Dickie’s QC, Ian Duguid, addressed the jury for more than 90 minutes at the High Court in Edinburgh on day 20 of the trial.
He said: “This is May 1 and we started hearing evidence on April 1. We have heard 52 witnesses, 46 for the prosecution, and we have heard from each of the three accused. We have also heard from a cardiologist and an astronomer.
“That’s a great deal of evidence for you to consider and digest.
“This is a terrible, horrible crime and there is no looking away from that fact.
“It is safe to say that all of you are thinking exactly the same as myself that this is a terrible, despicable crime.
“But you don’t judge a case on what you feel.
“All of us have sympathies for the family of Steven Donaldson.”
Glancing to the three accused in the dock – Dickie, Glass and Davidson – Mr Duguid added: “You have to decide which of them is guilty and not guilty.
“Perhaps it is one, perhaps only two and perhaps all three, but someone in the dock here has committed the murder, there’s no doubt about that.
“You are looking for credible and reliable evidence. There is a difference – credible is true and reliable is accurate.
“It is your interpretation of the evidence that matters.”
All three accused, from Kirriemuir, continue to deny murdering 27-year-old oil worker Mr Donaldson on June 6 or 7 last year after attacking him at Kirriemuir’s Peter Pan playpark, and then further attacking him with a baseball bat and knife and a heavy bladed instrument at Loch of Kinnordy, near Kirriemuir, and setting fire to him and his car.
Mr Duguid stressed that there was no DNA or forensic evidence linking Dickie to the baseball bat and said: “Mr Dickie is not connected to the baseball bat at all, there is no fingerprint on it.
“The baseball bat definitely has the dead man’s blood on it and it definitely has the fingerprint of Callum Davidson on its handle.

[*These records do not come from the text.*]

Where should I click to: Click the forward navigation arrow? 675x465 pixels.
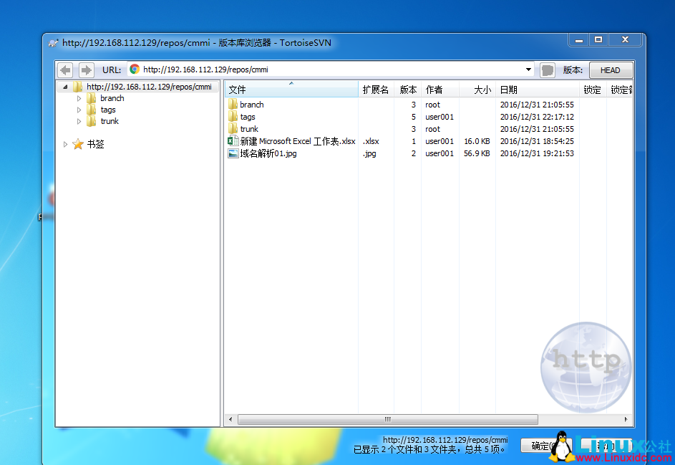[x=86, y=70]
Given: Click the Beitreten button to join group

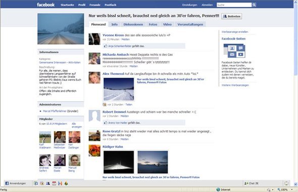Looking at the screenshot, I should tap(231, 16).
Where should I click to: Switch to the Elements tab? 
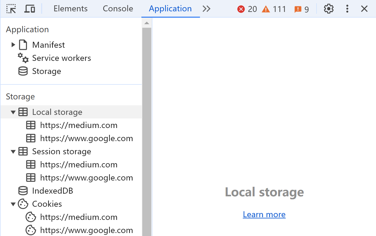click(x=71, y=9)
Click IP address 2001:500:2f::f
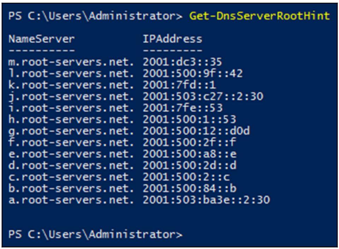This screenshot has height=249, width=339. [189, 143]
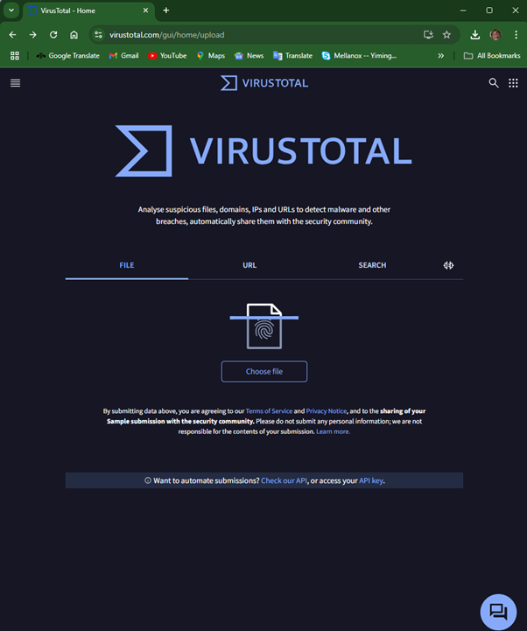Switch to the SEARCH tab

coord(372,265)
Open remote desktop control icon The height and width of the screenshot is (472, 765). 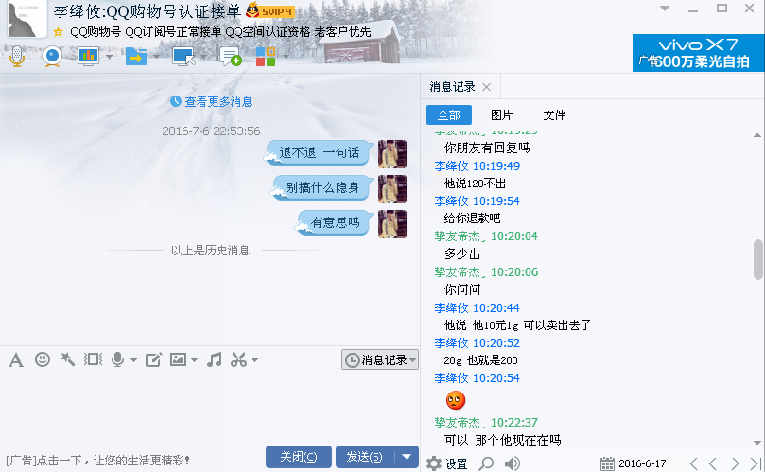point(183,56)
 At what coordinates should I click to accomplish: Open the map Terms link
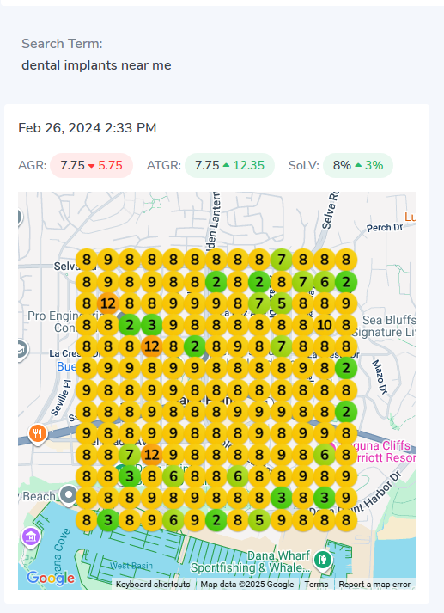316,584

“There is no CCTV evidence which identifies Mr Dickie. There are no searches on the internet for heavy bladed weapons.”
Mr Duguid branded Davidson “a gratuitously violent man” and also “a complete liar” before appealing for his client to be acquitted.

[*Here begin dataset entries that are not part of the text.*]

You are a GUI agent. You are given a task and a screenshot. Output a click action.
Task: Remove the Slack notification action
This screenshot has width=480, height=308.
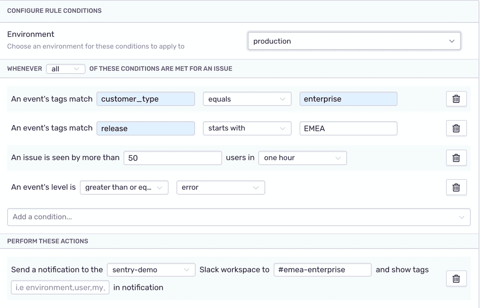(456, 278)
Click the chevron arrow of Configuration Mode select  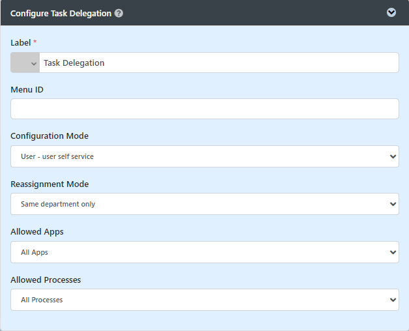(x=392, y=156)
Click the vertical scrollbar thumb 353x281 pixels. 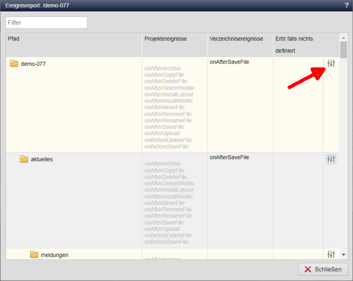[x=343, y=50]
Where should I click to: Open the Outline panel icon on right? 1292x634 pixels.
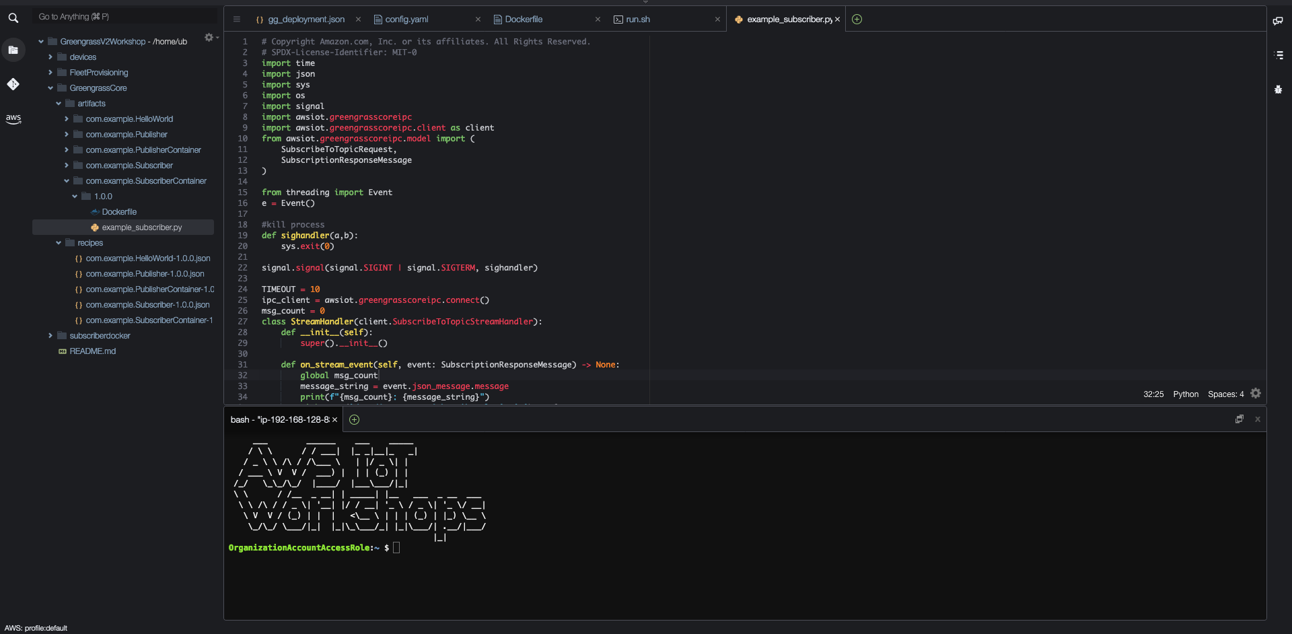[x=1279, y=55]
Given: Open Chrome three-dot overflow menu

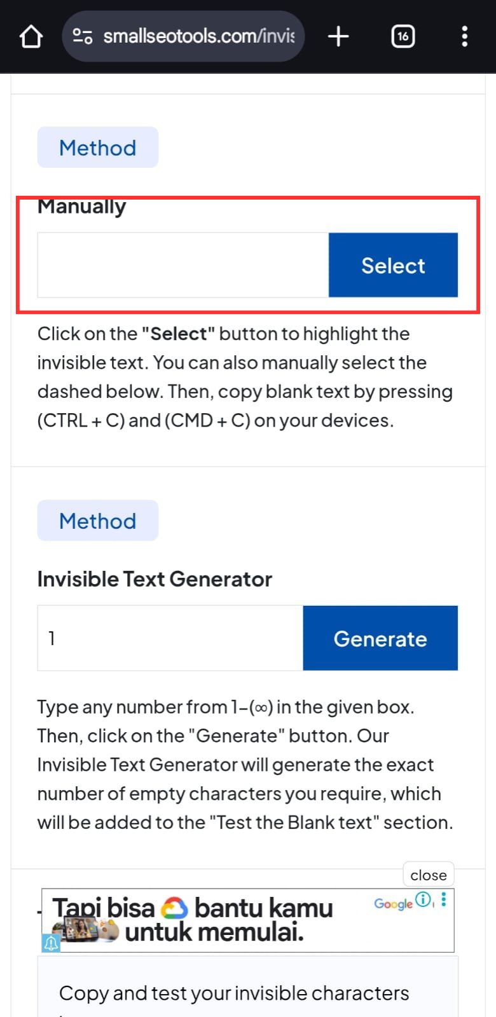Looking at the screenshot, I should coord(465,37).
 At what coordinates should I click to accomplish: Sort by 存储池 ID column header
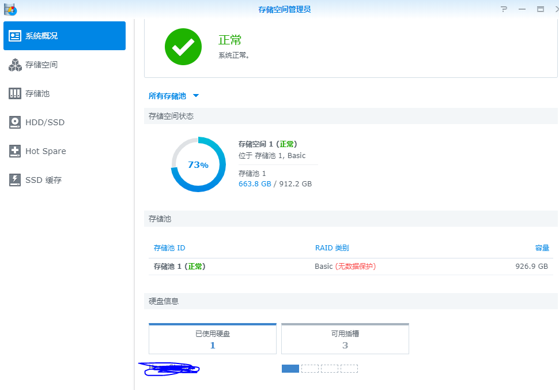pos(169,248)
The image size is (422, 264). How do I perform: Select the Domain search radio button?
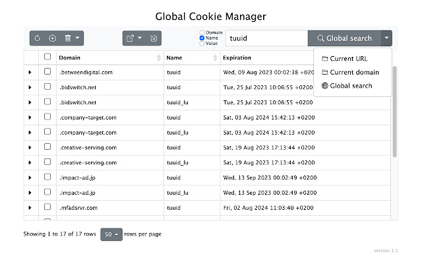[202, 32]
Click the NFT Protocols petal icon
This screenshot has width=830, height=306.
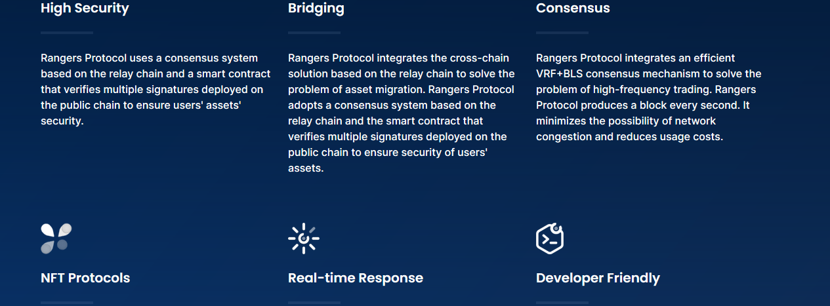tap(56, 239)
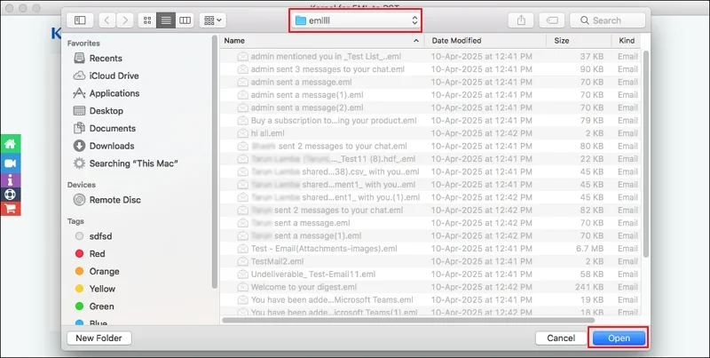
Task: Click the Cancel button
Action: click(561, 338)
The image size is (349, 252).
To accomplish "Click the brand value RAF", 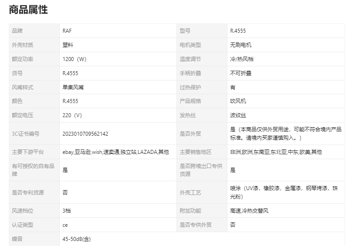I will pyautogui.click(x=67, y=31).
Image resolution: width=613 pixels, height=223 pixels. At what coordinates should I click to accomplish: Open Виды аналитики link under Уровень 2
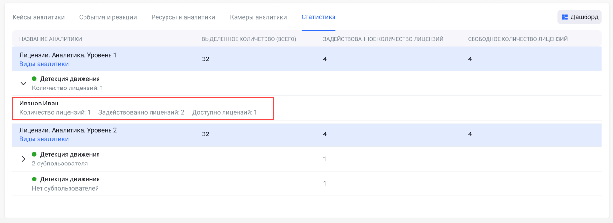click(44, 139)
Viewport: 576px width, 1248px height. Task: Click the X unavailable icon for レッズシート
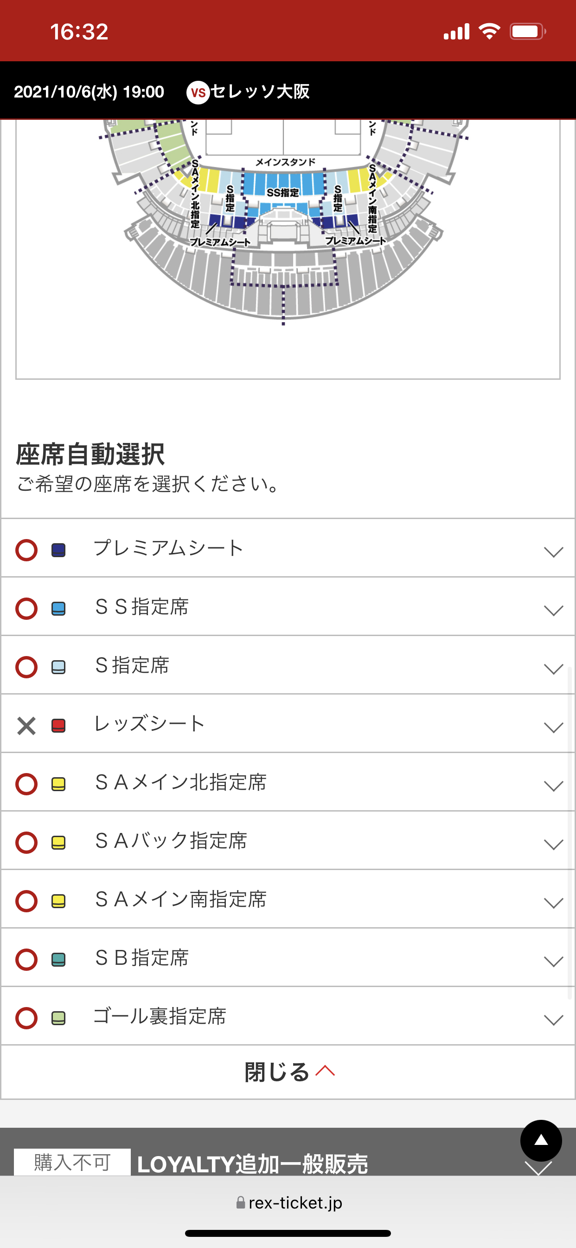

He said: “The DNA and the scientists’ evidence and the internet searches all point to Callum Davidson. Nothing of that points to Steven Dickie.

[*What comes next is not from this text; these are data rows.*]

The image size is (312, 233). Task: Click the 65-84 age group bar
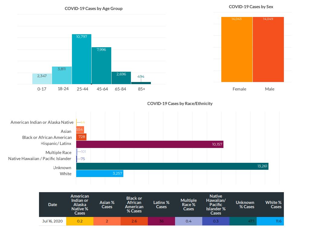coord(121,78)
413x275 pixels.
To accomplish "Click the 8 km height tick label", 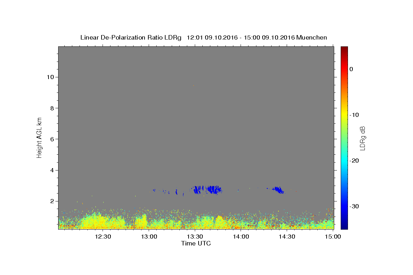I will tap(52, 108).
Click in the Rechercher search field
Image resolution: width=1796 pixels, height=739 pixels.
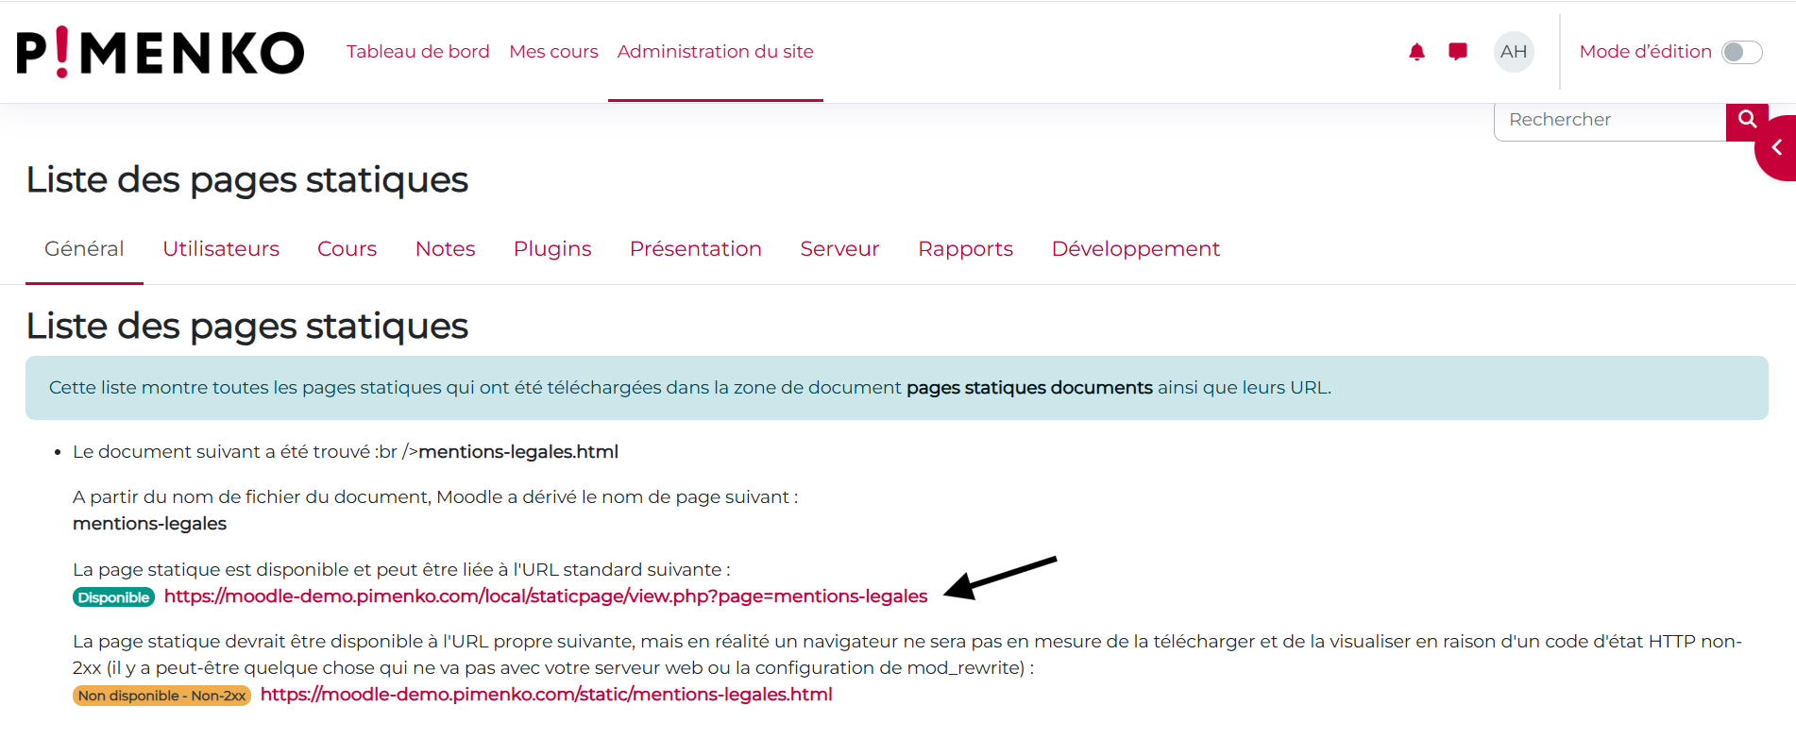tap(1610, 120)
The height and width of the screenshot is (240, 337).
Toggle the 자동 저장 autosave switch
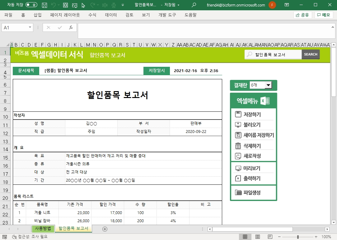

“I invite you to be discerning and find that Mr Dickie should be acquitted of this murder.”
In a closing speech by Crown prosecutor Ashley Edwards QC, she claimed the trio accused of murdering Mr Donaldson of hatching a “murderous plan” on the evening before his body was found charred and beaten at an Angus nature reserve.
She said all three played their part with “wicked disregard for the consequences” on the night of June 6 last year.
The trial, before Lord Pentland, continues.
The charges
The jury will consider only the charge of murder.
At the conclusion of Crown and defence evidence at the Edinburgh High Court trial against Steven Dickie, Callum Davidson and Tasmin Glass, Crown prosecutor Ashley Edwards indicated she was dropping five charges on the indictment against the two male accused. An allegation against Dickie and Davidson that they abused a kitten at Lochore in Fife was dropped.
Dickie and Davidson, both 24, had also faced two charges of threatening men by following them and presenting weapons on dates between 2014 and last year, and staring at a woman and kicking her car in Kirriemuir between August 2017 and April last year. Davidson had been accused of assaulting a man at the house in Glengate, and Dickie of assaulting a woman in the Ogilvy Arms pub between February 1 and 28 last year.
Trial judge Lord Pentland formally acquitted Dickie and Davidson of the five charges.
He told the jury that although the charges against the two men had been withdrawn, the panel of eight women and seven men were entitled to take evidence before them into account in their deliberations on the remaining charge of murder.